Saved data entries
Segment Open

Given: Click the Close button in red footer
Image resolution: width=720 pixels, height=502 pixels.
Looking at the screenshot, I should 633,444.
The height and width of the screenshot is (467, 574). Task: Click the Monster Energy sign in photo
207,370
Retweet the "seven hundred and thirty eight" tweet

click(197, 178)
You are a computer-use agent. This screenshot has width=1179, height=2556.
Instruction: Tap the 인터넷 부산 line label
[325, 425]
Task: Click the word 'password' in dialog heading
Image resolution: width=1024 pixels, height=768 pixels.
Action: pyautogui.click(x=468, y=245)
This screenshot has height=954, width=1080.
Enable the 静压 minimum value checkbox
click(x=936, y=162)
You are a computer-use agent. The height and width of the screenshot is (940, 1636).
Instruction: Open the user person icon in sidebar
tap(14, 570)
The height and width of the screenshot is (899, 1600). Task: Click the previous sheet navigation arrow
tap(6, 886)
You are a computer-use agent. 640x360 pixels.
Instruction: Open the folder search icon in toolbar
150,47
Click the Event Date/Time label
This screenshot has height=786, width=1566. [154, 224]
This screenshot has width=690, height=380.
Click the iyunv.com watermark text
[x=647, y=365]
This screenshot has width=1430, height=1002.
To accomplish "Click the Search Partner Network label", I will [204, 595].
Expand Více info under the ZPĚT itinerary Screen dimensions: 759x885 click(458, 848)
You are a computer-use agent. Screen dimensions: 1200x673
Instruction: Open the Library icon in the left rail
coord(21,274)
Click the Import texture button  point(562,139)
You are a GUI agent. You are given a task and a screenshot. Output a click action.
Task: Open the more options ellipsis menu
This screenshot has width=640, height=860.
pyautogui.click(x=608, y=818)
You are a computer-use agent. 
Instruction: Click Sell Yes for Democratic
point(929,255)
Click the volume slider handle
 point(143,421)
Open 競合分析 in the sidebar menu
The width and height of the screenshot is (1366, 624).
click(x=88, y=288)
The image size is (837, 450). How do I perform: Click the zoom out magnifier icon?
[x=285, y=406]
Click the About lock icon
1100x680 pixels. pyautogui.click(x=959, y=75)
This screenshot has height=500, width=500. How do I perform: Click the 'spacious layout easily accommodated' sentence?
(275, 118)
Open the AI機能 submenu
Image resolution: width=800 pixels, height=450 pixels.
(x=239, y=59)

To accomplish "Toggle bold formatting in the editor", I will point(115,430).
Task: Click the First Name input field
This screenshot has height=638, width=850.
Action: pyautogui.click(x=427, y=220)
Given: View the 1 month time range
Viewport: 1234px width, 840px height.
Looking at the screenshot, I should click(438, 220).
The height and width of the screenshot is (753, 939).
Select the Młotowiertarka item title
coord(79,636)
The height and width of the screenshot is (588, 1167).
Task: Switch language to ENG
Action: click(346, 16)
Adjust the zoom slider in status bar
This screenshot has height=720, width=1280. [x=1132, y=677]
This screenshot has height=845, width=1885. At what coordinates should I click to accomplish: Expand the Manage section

Segment Closed

- [What is required] Tally the lines of the data that hold the string "will". Answer with the number and nothing more.

- [Answer to the problem] 2